From the records below, transcribe only the lines running from the one with "Task: Click the crop width field showing 264" through the one with "Image resolution: width=1280". Keep both of those end lines.

◆ ◆ ◆ ◆

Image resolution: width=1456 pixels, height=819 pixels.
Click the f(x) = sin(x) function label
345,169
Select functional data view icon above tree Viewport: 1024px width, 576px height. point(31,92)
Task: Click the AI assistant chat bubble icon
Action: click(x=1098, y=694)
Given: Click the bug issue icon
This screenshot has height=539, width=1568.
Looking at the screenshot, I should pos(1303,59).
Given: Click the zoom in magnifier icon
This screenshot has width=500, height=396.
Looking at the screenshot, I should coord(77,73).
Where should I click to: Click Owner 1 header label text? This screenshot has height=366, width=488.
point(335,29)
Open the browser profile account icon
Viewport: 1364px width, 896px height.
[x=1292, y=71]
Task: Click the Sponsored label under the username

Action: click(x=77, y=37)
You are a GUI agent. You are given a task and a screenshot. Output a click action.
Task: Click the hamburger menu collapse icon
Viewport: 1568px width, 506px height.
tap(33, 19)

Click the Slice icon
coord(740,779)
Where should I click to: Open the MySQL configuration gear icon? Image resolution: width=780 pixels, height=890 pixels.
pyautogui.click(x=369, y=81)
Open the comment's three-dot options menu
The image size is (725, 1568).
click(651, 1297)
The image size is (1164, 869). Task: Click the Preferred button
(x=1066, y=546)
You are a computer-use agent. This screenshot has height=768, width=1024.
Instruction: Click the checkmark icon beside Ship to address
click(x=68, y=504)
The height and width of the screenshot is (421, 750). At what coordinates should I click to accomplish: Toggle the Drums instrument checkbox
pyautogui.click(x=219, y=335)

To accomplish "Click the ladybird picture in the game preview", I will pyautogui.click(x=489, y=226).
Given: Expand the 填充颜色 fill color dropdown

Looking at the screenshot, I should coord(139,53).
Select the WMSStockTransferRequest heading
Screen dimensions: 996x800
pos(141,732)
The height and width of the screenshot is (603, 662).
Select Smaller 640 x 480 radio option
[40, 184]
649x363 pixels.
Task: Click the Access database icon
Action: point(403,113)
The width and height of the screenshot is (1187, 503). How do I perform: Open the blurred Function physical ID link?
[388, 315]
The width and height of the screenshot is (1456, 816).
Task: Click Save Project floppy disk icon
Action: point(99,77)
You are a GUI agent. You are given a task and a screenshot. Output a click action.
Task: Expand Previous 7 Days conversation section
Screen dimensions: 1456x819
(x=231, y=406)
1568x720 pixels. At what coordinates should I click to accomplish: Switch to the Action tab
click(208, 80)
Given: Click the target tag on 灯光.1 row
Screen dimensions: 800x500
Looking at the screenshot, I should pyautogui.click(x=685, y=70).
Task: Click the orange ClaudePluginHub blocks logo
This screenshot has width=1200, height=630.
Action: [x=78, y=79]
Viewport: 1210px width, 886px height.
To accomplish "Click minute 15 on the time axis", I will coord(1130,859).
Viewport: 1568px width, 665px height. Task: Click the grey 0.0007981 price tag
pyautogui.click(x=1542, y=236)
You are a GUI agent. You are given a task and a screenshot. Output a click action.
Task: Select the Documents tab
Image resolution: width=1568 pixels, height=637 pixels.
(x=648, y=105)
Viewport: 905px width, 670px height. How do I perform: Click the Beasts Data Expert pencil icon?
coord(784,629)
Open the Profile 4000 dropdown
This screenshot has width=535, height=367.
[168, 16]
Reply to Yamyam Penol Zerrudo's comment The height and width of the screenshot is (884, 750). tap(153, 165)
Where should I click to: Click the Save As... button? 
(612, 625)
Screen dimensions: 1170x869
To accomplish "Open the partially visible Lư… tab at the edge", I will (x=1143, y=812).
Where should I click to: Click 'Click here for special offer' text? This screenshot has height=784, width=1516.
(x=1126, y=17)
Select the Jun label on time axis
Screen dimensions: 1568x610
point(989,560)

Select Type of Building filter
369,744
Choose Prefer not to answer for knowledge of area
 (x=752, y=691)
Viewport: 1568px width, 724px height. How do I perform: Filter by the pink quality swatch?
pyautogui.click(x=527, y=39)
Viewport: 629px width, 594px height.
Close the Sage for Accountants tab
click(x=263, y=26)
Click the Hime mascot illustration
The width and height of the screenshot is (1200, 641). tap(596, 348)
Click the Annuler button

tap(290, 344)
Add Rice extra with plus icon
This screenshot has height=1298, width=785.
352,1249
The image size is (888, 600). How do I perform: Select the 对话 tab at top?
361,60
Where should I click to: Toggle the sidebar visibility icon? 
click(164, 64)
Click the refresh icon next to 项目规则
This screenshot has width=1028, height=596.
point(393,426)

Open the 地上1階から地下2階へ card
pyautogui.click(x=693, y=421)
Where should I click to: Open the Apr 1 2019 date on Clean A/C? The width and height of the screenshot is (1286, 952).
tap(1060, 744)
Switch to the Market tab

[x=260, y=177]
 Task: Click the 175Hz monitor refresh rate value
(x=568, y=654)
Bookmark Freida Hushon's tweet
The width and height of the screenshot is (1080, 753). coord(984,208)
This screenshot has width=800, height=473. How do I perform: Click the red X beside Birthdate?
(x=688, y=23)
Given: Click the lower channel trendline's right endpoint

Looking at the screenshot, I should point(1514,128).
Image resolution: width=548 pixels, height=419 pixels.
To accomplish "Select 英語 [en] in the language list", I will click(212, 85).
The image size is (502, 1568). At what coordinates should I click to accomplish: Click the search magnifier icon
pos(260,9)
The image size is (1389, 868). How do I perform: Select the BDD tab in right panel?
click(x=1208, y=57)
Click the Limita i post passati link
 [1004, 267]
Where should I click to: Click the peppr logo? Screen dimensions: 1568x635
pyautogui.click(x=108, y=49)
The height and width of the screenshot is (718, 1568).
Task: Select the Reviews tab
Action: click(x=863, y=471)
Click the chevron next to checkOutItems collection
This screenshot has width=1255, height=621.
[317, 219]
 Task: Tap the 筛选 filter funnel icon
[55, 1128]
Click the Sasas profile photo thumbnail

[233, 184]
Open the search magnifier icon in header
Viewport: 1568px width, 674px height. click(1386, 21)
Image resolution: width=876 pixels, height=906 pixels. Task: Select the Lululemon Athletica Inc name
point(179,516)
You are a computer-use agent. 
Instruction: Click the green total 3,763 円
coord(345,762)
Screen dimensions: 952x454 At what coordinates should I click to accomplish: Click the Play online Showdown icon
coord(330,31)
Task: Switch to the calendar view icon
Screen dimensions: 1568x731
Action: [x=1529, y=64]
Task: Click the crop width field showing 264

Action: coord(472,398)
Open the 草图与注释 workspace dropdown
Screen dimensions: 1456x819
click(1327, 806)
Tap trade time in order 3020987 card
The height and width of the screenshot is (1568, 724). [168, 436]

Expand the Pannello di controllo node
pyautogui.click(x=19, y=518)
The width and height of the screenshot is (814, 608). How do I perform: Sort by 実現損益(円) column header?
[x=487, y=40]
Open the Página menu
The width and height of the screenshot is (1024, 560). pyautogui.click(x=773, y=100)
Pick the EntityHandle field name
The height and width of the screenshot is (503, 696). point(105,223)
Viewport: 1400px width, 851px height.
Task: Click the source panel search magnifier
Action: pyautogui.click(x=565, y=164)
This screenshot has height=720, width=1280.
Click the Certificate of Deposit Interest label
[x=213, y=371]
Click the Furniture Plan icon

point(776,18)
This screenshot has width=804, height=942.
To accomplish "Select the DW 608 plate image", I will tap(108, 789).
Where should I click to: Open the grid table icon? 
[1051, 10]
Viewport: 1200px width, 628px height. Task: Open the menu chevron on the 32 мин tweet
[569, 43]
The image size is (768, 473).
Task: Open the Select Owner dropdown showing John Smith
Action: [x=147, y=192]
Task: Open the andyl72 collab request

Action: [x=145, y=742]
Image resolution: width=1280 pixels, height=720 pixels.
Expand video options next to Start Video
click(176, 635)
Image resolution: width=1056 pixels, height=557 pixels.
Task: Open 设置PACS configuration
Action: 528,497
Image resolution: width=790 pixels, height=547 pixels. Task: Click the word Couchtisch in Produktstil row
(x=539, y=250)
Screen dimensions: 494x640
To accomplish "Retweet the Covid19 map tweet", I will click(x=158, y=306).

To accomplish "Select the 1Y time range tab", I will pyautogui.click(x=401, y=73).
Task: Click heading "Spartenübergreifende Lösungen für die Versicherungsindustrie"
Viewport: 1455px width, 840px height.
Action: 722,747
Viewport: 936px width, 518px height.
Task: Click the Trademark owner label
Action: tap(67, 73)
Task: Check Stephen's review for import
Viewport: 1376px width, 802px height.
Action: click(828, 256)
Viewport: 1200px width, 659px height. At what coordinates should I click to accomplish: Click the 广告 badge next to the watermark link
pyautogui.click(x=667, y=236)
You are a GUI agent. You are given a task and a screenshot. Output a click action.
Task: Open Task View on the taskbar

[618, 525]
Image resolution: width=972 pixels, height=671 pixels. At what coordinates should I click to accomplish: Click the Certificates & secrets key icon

◆ ◆ ◆ ◆

## Result below
Task: Click the crop width field showing 264

Action: coord(472,398)
Open the 草图与注释 workspace dropdown
Screen dimensions: 1456x819
click(1327, 806)
Tap trade time in order 3020987 card
The height and width of the screenshot is (1568, 724). [168, 436]

Expand the Pannello di controllo node
pyautogui.click(x=19, y=518)
The width and height of the screenshot is (814, 608). How do I perform: Sort by 実現損益(円) column header?
[x=487, y=40]
Open the Página menu
The width and height of the screenshot is (1024, 560). pyautogui.click(x=773, y=100)
Pick the EntityHandle field name
The height and width of the screenshot is (503, 696). point(105,223)
Viewport: 1400px width, 851px height.
Task: Click the source panel search magnifier
Action: pyautogui.click(x=565, y=164)
This screenshot has height=720, width=1280.
Click the Certificate of Deposit Interest label
[x=213, y=371]
Click the Furniture Plan icon

point(776,18)
This screenshot has width=804, height=942.
To accomplish "Select the DW 608 plate image", I will tap(108, 789).
Where should I click to: Open the grid table icon? 
[1051, 10]
Viewport: 1200px width, 628px height. Task: Open the menu chevron on the 32 мин tweet
[569, 43]
The image size is (768, 473).
Task: Open the Select Owner dropdown showing John Smith
Action: [x=147, y=192]
Task: Open the andyl72 collab request

Action: [x=145, y=742]
Image resolution: width=1280 pixels, height=720 pixels.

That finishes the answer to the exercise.